その時に、完全に落ちてしまった。だって、ずっと怖いと思っていた人が、凄く可愛い笑顔で笑ったのを見てしまったの。その笑顔を見た瞬間に胸を鷲掴みされたような感覚がした。ドラケンさんってこんな風に笑うんだと思ったのと同時にそれがエマに向けられているのが、どうしようもなく羨ましくなった。エマから聞いた話によれば、2人は付き合ってないらしい。私にもまだチャンスはあるかな?なんて考えてみたけど、エマもドラケンさんが好きって聞いてしまった。エマは「鈍感だから、ウチの気持ちに全く気付いてない!まず、ウチに興味ないし」と散々愚痴っていた。だけど、私の目にはエマは特別のように思える。理由は明確には言えないけど、きっと、ドラケンさんも大切に思っているんだろうなって事は分かるんだ。
それから、4人でよくご飯に行くようになったのだけれど、これが結構辛い。ドラケンさんに会えるのは嬉しいけど、仲良しの2人を目の前で見るのは堪える。あぁ…、気付いた時には既に失恋している私の初恋ってなんなんだ。友達の好きな人を横から奪う様なヤツにはなりたくない。そもそも、エマから奪える気は全くないのだが。
「名前ちゃん?」
「え?あ、ドラケンさん!?」
「よっ。久しぶり」
一人でモヤモヤと考え込みながら渋谷の繁華街を練り歩いていると、まさかのここでご本人登場してしまった訳だが…。
「お久しぶりです。何故、ここに?」
「だって、ここオレん家だから。コレの4階」
「え、ファッションヘルスって何ですか?」
「あー、まぁ、気にすんな」
困ったようにそう言うドラケンに首を傾げる。
ファッションヘルスとは何だろう。後で調べてみようかな。好きな人の事は何でも知りたいと思うのは当たり前の事だ。
「今から、帰んのか?」
「はい。そのつもりだったんですけど、ボーッとして歩いてたら、いつの間にこんな所に」
そう言えば、彼は私の大好きな笑顔を浮かべ「何してんだよ」と笑った。あぁ、好きだな。この表情。いつもは、エマとマイキーさんだけなのに今日は私に向けられている。これからは、私だけに向けられないかなと欲張りな自分が出てきてしまい、グッと中に押し込める。
「危ねぇから家まで送ってくぜ?」
「いえ!そんな、悪いですし…」
「気にすんなって。エマの大事なダチに何かあったらマズいだろ」
エマの友達…か。そうだよね。舞い上がってしまった自分が恥ずかしい。結局は、エマの友達。そのポジションからは抜け出せない。そんな事は分かっていたクセに胸がズキズキしてしまう。
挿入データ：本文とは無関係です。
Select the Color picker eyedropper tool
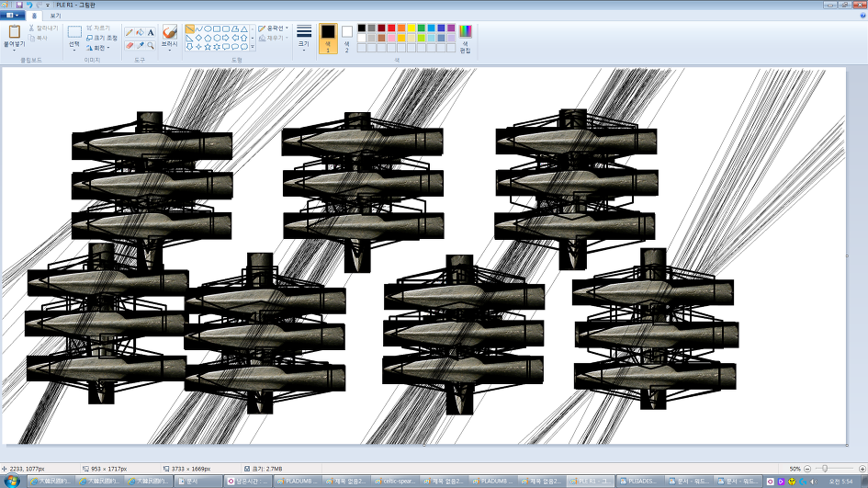 coord(140,45)
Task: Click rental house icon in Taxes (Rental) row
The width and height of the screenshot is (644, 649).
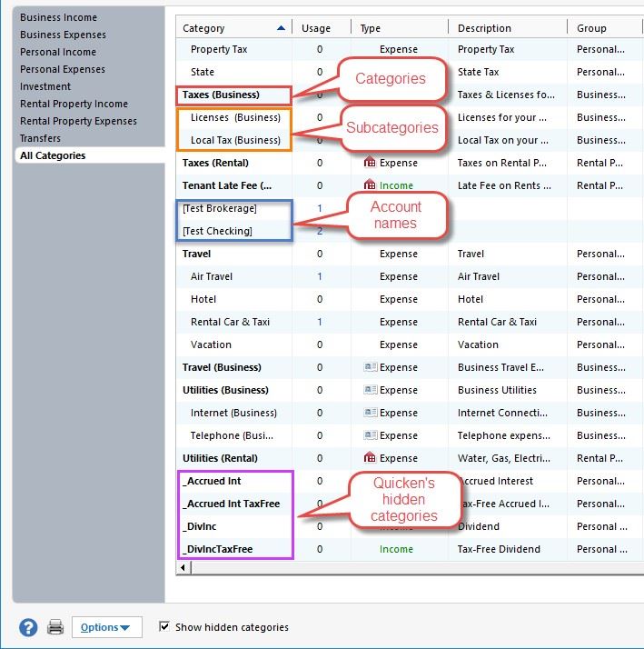Action: (x=369, y=163)
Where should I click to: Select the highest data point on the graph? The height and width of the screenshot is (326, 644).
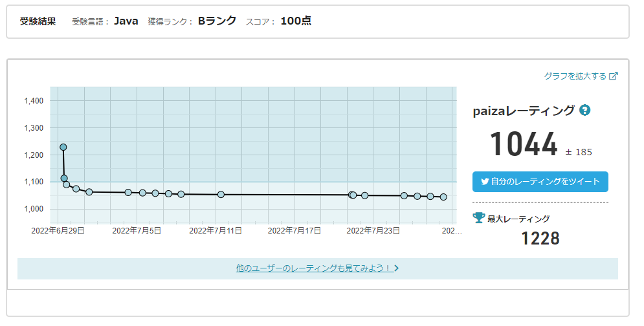[x=63, y=147]
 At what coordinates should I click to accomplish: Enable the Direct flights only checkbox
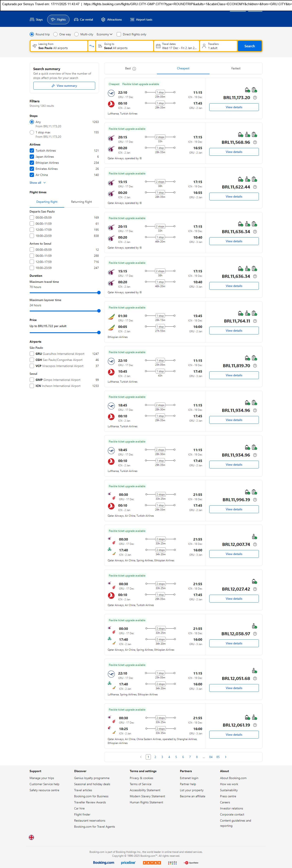tap(119, 34)
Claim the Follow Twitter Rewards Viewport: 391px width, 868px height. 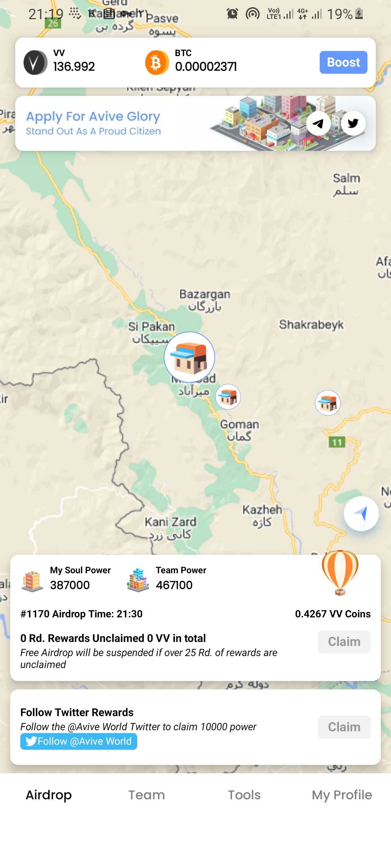pos(344,727)
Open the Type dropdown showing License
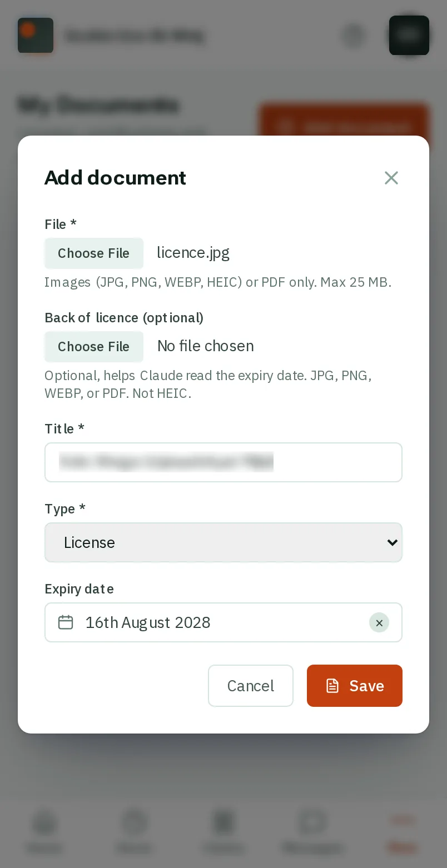447x868 pixels. [x=224, y=542]
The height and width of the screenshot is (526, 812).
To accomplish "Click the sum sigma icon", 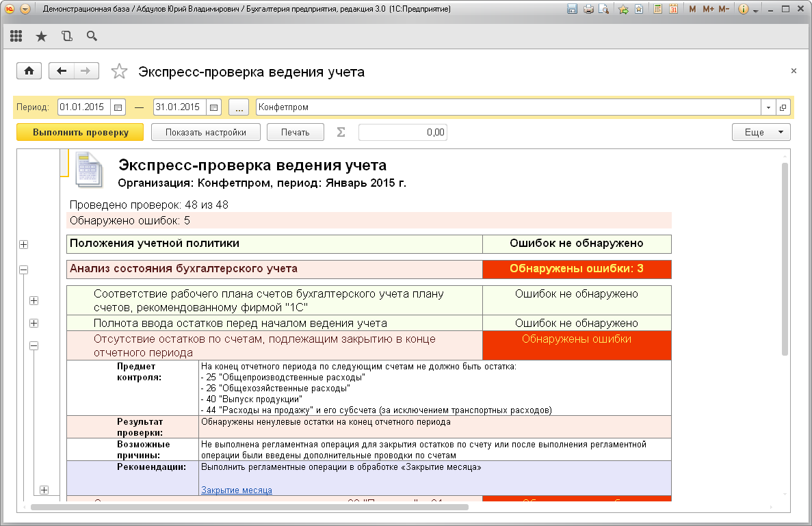I will tap(341, 132).
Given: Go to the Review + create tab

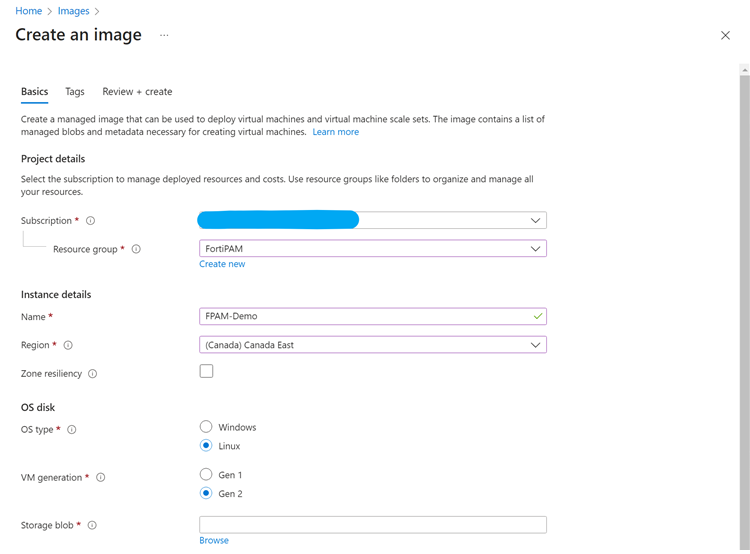Looking at the screenshot, I should (137, 92).
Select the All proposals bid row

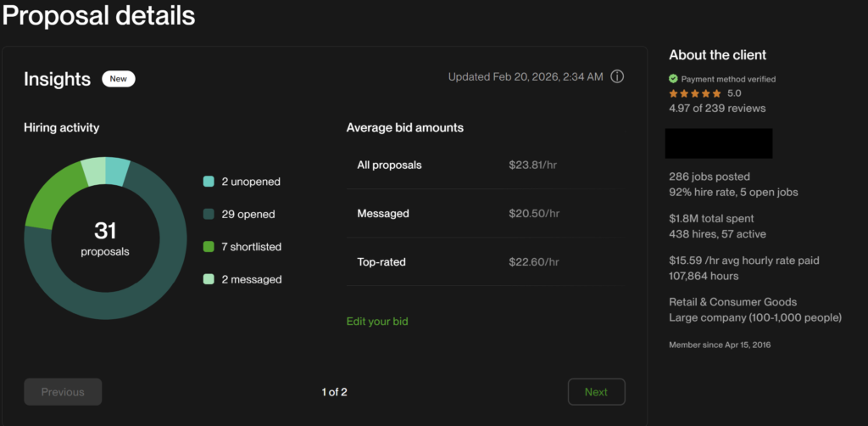click(485, 165)
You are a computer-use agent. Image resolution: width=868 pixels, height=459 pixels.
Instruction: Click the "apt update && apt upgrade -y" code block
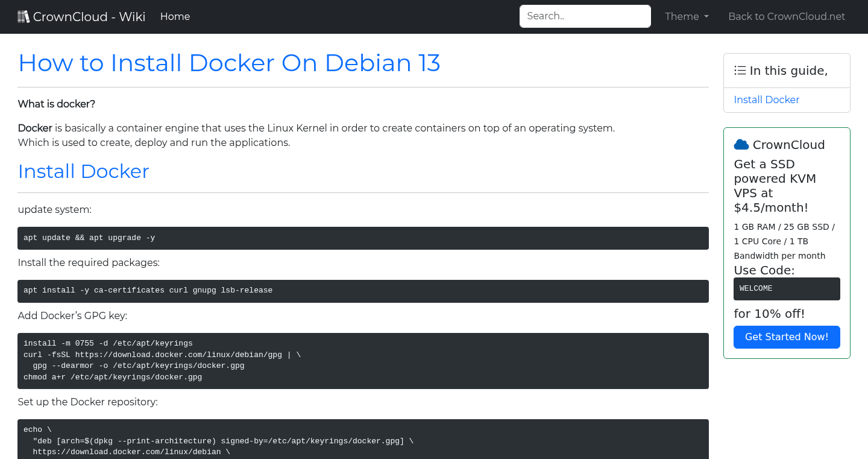tap(363, 238)
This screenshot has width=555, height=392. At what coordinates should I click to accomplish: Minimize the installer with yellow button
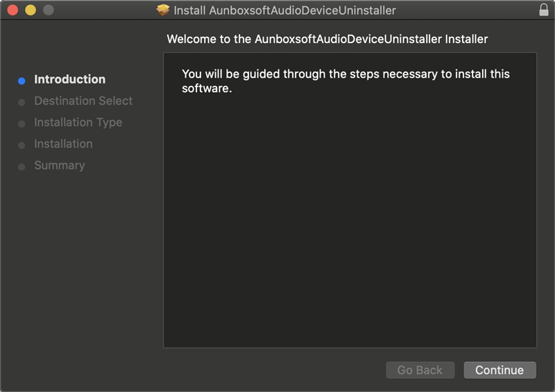coord(31,10)
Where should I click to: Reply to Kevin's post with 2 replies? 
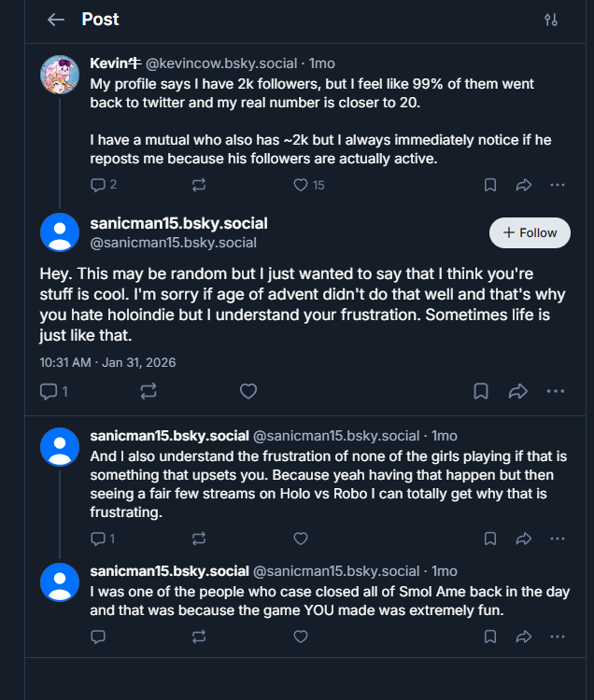pos(98,185)
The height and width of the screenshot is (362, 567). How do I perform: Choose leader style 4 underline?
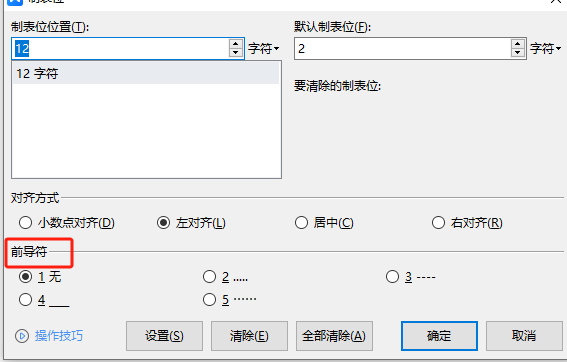point(25,299)
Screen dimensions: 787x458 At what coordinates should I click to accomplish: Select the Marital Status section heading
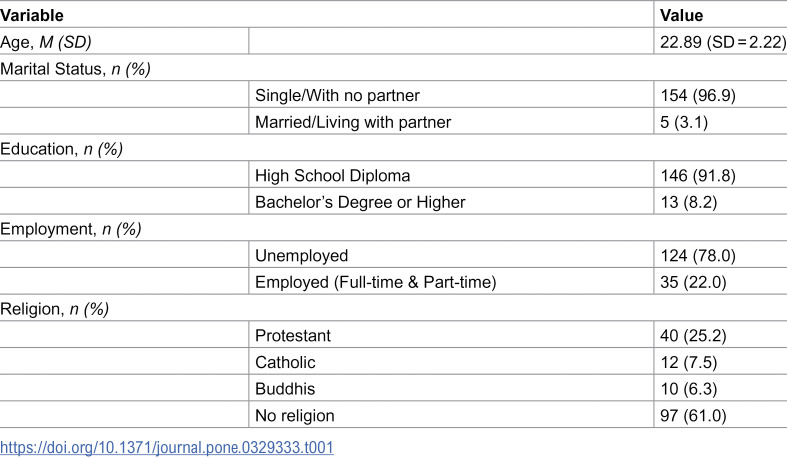point(75,69)
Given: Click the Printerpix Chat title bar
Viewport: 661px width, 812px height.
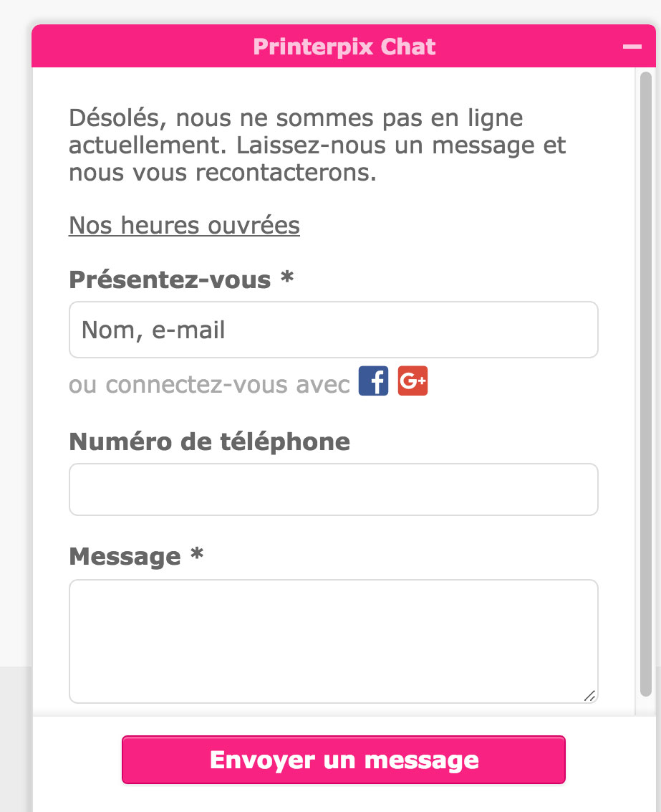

その後、ドラケンさんと2人で歩いて家の前まで送って貰った。2人で並んで歩けるなんて、それだけで十分じゃない?それ以上欲張りになったってどうしようもないのに。溢れる感情にしまい込んで、鍵でも掛けられたら良いのに。幾分か楽になるだろうな。
「じゃ、またな」
と、ニッと笑いながら私の頭をポンポンとして、帰ろうとするドラケンさんの服の裾を掴んで引き止めた。
「ん?どうした?」
「え、あ、いや、その…」
無意識に引き止めてしまって、話す事も何も考えてなかった為に挙動不審になってしまう。どうしようかと必死に頭の中で考える。
「何かあったのか?」
そう優しく問い掛けてくれる、ドラケンさんを好きだと感じたその瞬間に、息をするようにたった2文字の言葉がこぼれ落ちてしまった。数秒の無言が痛い。突然の事に彼も驚いているのだろうか。少しして、私の名が呼ばれて恐る恐る顔をあげると、悲しそうな顔をしている彼と目が合った。本当にそんな表情をしているのかは分からないけど、私にはそう見えてしまった。
「ありがとな。でも、悪ぃ」
ハッキリとした声が私の耳に届いた。その言葉を理解したと同時にもう、彼の姿は滲んでしまった。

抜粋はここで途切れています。